The bulk of drink-driving accidents in the population involve otherwise moderate drinkers.
Moderate drinking in a safety sensitive workplace may increase the risk of accidents.
These contextual drinking problems are generally a result of the adverse effects of
intoxication in a particular situation or environment. Individuals also vary in their
vulnerability to alcohol related harm. Despite drinking similar amounts, one person may
develop severe liver damage, and another may remain completely healthy. These differences
may be partly attributable to the pattern of drinking. For example, heavy binges of alcohol
are known to be associated with social problems, whereas prolonged heavy consumption is
more likely to lead to liver damage.
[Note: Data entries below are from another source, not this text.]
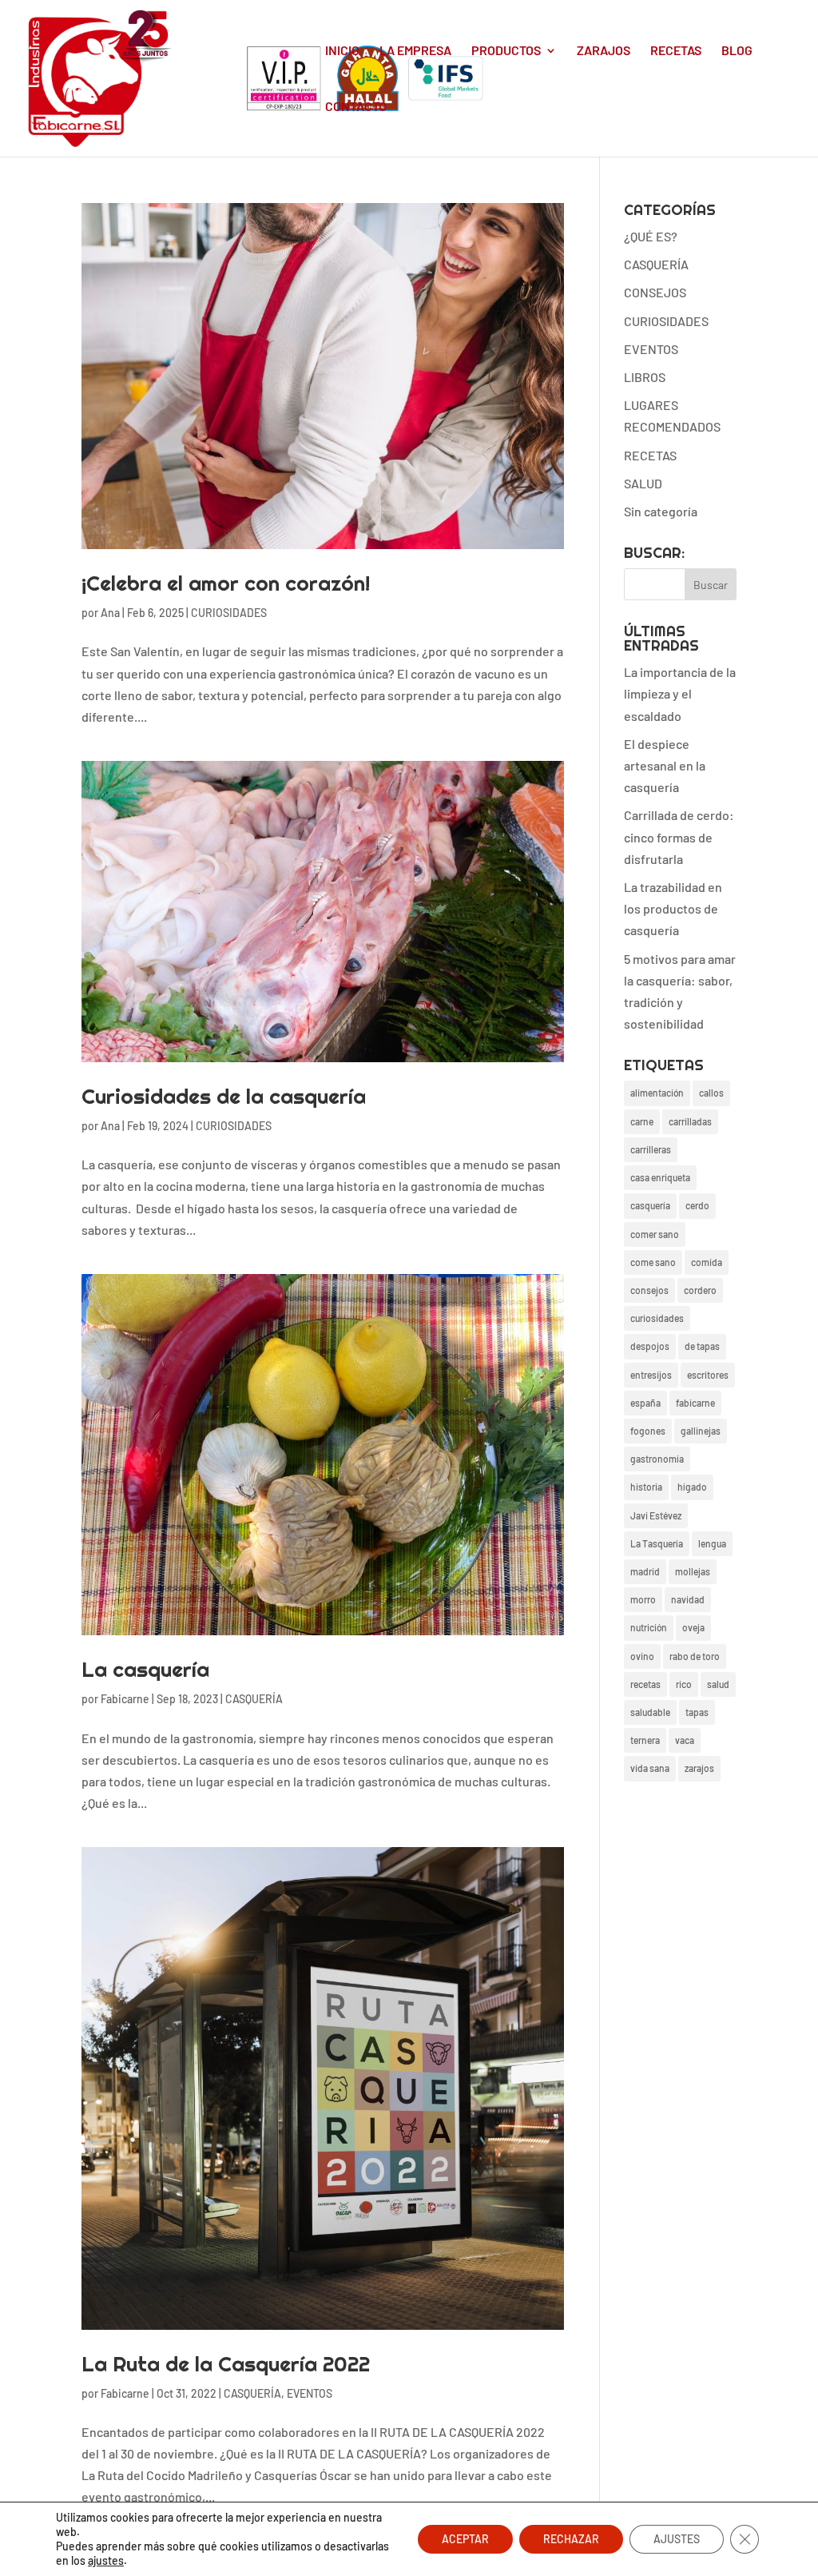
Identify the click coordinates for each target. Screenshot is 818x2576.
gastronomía (657, 1458)
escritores (708, 1374)
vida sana (649, 1768)
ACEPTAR (465, 2539)
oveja (693, 1627)
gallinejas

However, there are also very significant constitutional
differences between individuals so that some people are more strongly predisposed to develop
problems than others. Genetic vulnerability is probably largely responsible for these
differences.
Alcohol related problems may be both the cause and the effect of heavy drinking. Thus, for
example, marital disharmony or depression often (perhaps usually) result from heavy
drinking, but they may also be given as reasons why people drink heavily. Heavy drinking in
the work context may lead to unemployment, although unemployment generally is actually
associated with below average alcohol consumption, presumably as a result of financial
constraints. A wide range of other social, medical and psychological problems may arise due
to alcohol misuse, including family break-up, crime, toxicity to the brain, liver and many other
organs, jealousy, suicide and sexual difficulties.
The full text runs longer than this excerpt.